Au Sénégal, les réformes consensuelles sur le secteur de la justice, objet d’un rapport remis au président jeudi, devraient être bientôt entamées. Diomaye Faye entend ainsi poursuivre les ruptures systémiques annoncées.
Le président Bassirou Diomaye Faye a reçu jeudi le rapport final des assises de la justice, tenues du 28 mai au 4 juin dernier. A l’ensemble des parties prenantes, il a réitéré sa volonté de donner « un contenu clair » aux propositions qui sont de nature très originale et révolutionnaire.
Réitérant le désir de rupture systémique exprimé le 24 mars dernier par les citoyens à travers son élection au premier tour, le nouveau président dit prendre conscience de « l’exigence de réforme et de modernisation » de la justice sénégalaise, très critiquée sous les différents régimes qui se sont succédé à la tête du pays depuis son indépendance en 1960.
« Les réformes sur le Conseil supérieur de la magistrature (CSM), l’ouverture des professions libérales, la mise aux normes des lieux de détention, l’africanisation des symboles de la justice, l’encadrement des pratiques illégales comme le retour de parquet, la refonte du Code pénal et du Code de procédure pénale, afin d’en extraire les dispositions abusives et arbitraires, seront au cœur de mes préoccupations », a promis le président Faye, engagé dans la correction des « imperfections » et « lacunes » du cadre juridique sénégalais.

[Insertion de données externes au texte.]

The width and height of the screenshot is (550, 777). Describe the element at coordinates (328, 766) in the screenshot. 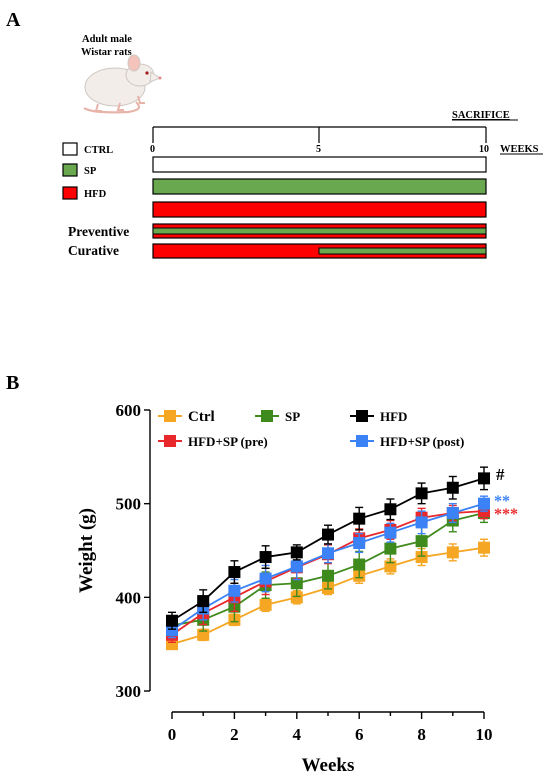

I see `x-axis-title: Weeks` at that location.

Le chef de l’Etat de 44 ans ne dispose pas pour le moment de la majorité parlementaire pour entamer ces réformes, alors qu’il ne peut pas, au vu de la constitution, dissoudre la présente Assemblée nationale, élue le 31 juillet 2022 et installée en septembre 2022, avant les deux ans de législature.
Dans son programme, il avait promis de quitter le CSM. Mais les participants au dialogue sur la réforme de la justice ont eu des « points de dissonance » sur la question. « Je ne tiens absolument pas à rester au CSM, mais je ne tiens pas non plus à en sortir », a précisé Bassirou Diomaye Faye. Il soutient qu’il faut « prêter une oreille attentive aux magistrats », même si sa promesse de sortir du CSM était motivée par une volonté de matérialiser l’indépendance des juges qui, ainsi, ne seraient plus soumis au pouvoir exécutif.
En outre, le président Faye note que l’administration pénitentiaire fera l’objet d’une « attention particulière » à travers l’amélioration des conditions de détention et la restauration de la dignité des détenus. « Les interrogations et les propositions apportées sur les imaginaires, les valeurs et la perception de la justice seront à même de guider les prochaines mutations pour mieux arrimer le service public de la justice aux normes culturelles africaines », a-t-il indiqué, entendant donner un sens aigu à « la transformation digitale avec la dématérialisation et la numérisation » des procédures judiciaires.
La rupture dans la justice sera également opérée par la « création de nouvelles institutions », comme la haute autorité de la justice, la Cour constitutionnelle, ainsi que l’instauration d’un juge des libertés et de la détention. « L’heure des transformations systémiques de notre justice a sonné. Il est impératif de donner un contenu clair à ces différentes propositions afin de rétablir la relation de confiance et de respect mutuels entre la justice et les justiciables », a souligné le chef de l’Etat.